The Board argued, as mentioned, that the clinical similarities between Differin and Differin XP meant that the statutory test was satisfied. On the facts, however, this position was not tenable:

  • Under subsection 79(1) of the Patent Act, after December 2009 the appellant was no longer “entitled to the benefit of the patent for [the] invention”, which was a lower, 0.1% concentration of the active ingredient, adapalene, in Differin. Thus, after December 2009 the appellant was no longer a “patentee” under subsection 79(1) for Differin. From December 2009, Differin has been an unpatented medicine.
  • The ’237 Patent is a “use patent” that covers the use of the 0.3% concentration of adapalene, the active ingredient in Differin XP, not adapalene itself. As a matter of patent law, the Board cannot somehow stretch and pull that “use patent” to cover Differin, which uses a different concentration of adapalene (0.1%). The invention in the ’237 Patent, the use of the 0.3% concentration of adapalene, cannot (in the words of subsection 79(2)) be “intended or capable of being used” for Differin or for “the preparation or production” of Differin, because Differin does not embody that use at all.
  • Subsection 79(2) of the Patent Act does not give the Patented Medicine Prices Review Board the power to review unpatented medicines. Had it done so, it would have extended the Board’s power beyond its constitutional limits, into the field of regulating the prices of unpatented medicines. In the case of ambiguity—and here there is none—where possible, statutory provisions like subsection 79(2) must be interpreted to stay within the limits of the Constitution: Hills v. Canada (Attorney General), 1988 CanLII 67 (SCC), [1988] 1 S.C.R. 513, 48 D.L.R. (4th) 193; R. v. Monney, 1999 CanLII 678 (SCC), [1999] 1 S.C.R. 652, 171 D.L.R. (4th) 1; R. v. Nova Scotia Pharmaceutical Society, 1992 CanLII 72 (SCC), [1992] 2 S.C.R. 606, 93 D.L.R. (4th) 36; Cooper v. Canada (Human Rights Commission), 1996 CanLII 152 (SCC), [1996] 3 S.C.R. 854, 140 D.L.R. (4th) 193.
  • If the appellant is pricing the patented medicine, Differin XP, excessively due to abuse of its market power under the ’237 Patent, the Board can go after Differin XP, not Differin, now unpatented. Nowhere does the Patent Act say that the Board can regulate an unpatented medicine just because a patented medicine might be used in its place or because it shares some unpatented properties of the patented medicine (here, the unpatented ingredient adapalene) (at para. 13).

The appellant had argued that the standard of review was correctness, on the basis that the correct interpretation and application of s. 79(2) is a constitutional question that requires the courts to provide uniform and definitive answers.

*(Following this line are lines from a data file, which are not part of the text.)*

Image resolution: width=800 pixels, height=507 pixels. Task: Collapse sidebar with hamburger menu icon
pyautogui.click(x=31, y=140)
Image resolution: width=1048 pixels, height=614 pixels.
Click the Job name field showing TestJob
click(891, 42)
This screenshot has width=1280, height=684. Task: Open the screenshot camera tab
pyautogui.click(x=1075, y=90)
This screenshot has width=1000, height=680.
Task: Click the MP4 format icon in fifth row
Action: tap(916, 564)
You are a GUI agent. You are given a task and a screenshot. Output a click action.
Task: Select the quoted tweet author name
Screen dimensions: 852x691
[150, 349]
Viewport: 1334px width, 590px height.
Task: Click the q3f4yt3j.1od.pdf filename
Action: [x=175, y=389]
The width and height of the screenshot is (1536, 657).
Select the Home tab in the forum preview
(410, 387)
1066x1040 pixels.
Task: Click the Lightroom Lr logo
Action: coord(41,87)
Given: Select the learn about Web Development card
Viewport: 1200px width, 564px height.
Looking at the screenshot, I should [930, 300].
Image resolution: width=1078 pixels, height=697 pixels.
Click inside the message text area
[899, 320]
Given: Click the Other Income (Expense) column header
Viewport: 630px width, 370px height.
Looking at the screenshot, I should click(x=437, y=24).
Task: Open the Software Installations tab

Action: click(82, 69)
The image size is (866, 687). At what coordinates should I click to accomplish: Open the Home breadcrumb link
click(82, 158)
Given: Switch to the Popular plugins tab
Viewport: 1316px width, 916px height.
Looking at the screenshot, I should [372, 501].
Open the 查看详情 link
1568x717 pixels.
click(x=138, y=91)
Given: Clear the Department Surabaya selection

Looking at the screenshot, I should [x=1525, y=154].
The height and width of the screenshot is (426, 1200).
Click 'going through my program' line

Stratas JA held that it was not necessary to resolve the debate about standard of review in this case, as the court’s analysis demonstrated that it was possible “to characterize the problem as the Board adopting and applying an unacceptable and indefensible (i.e., unreasonable) interpretation of the Patent Act” (at para. 16), such that the same result would be reached under either standard (at para. 17).

With characteristically colourful prose, Stratas JA concluded with an admonition to the Board:

The Board has an important mandate. Given the importance of that mandate, the Board is dedicated and enthusiastic about pursuing it. That’s worthy of praise. But the Board must temper its dedication and enthusiasm with a firm and unwavering obedience to legality and the rule of law. Like all administrative decision-makers, the Board must stay within the constraints imposed by the Constitution, its governing statute (the Patent Act, interpreted reasonably in the administrative law sense), and the jurisprudence under each (at para. 19).

This is a very useful, well-written decision that touches concisely and incisively on some key basics of administrative and constitutional law about the limits on the authority (or, dare I say it, “jurisdiction”) of administrative decision-makers.

This content has been updated on December 5, 2024 at 12:38.